■ Задание ■
Перепишите строки листинга ниже, начиная со строки с «At what coordinates» и заканчивая строкой с «point(1125,138)» включительно, заменив «info icon» на «help icon» и больше ничего не меняя. Изображения в ответ не включайте.

■ Строки ■
☆ ☆ ☆ ☆ ☆

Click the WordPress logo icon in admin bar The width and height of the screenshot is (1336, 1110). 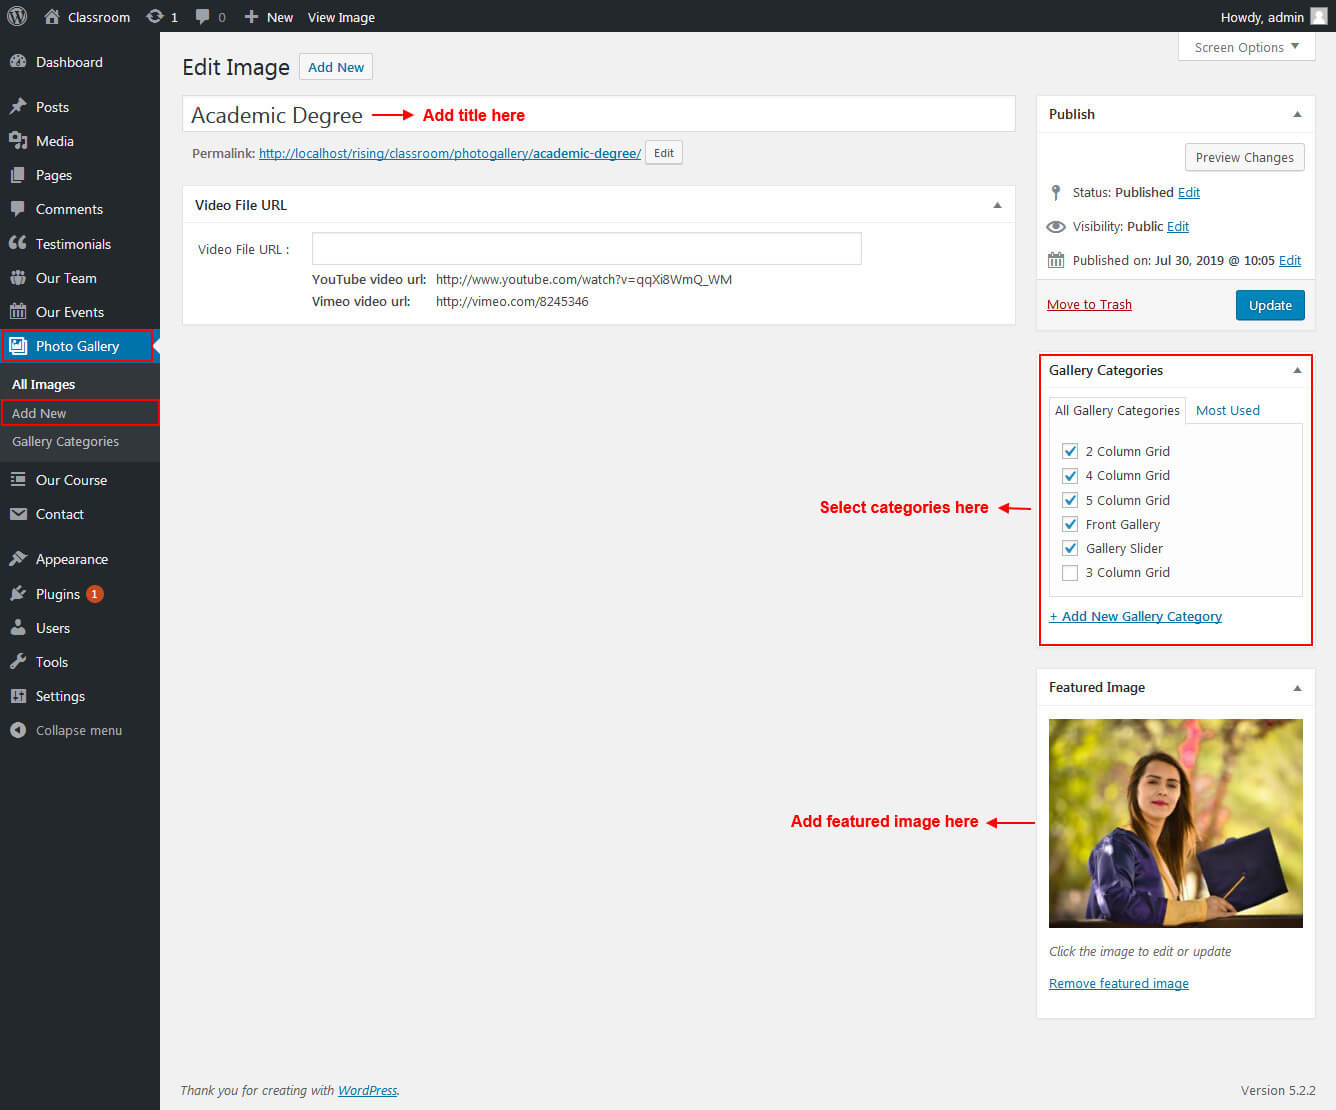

☆ ☆ ☆ ☆ ☆

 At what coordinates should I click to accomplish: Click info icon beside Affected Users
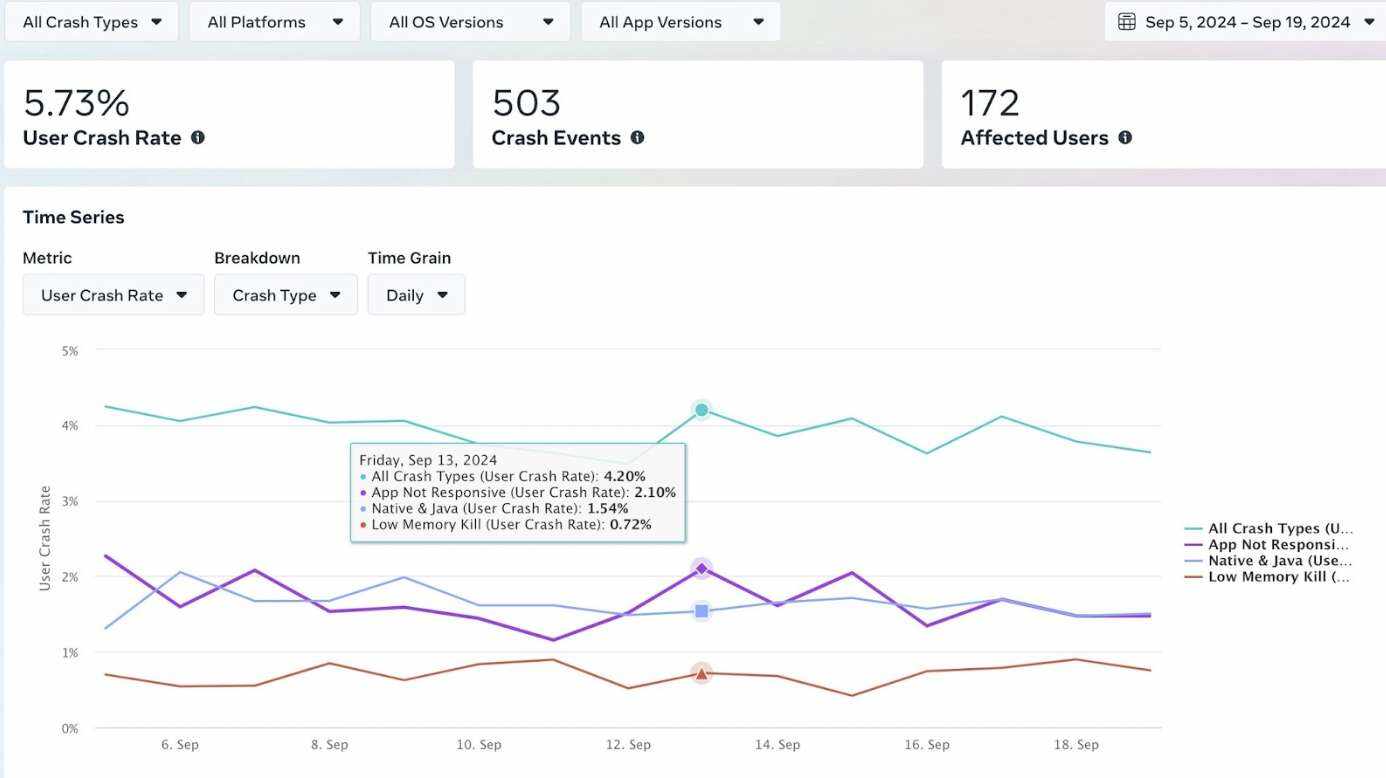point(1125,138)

☆ ☆ ☆ ☆ ☆

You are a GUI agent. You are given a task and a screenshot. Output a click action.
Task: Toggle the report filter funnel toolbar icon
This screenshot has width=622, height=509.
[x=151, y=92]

☆ ☆ ☆ ☆ ☆

■ Полный ответ ■
 At what coordinates should I click to accomplish: Click help icon beside Affected Users
point(1125,138)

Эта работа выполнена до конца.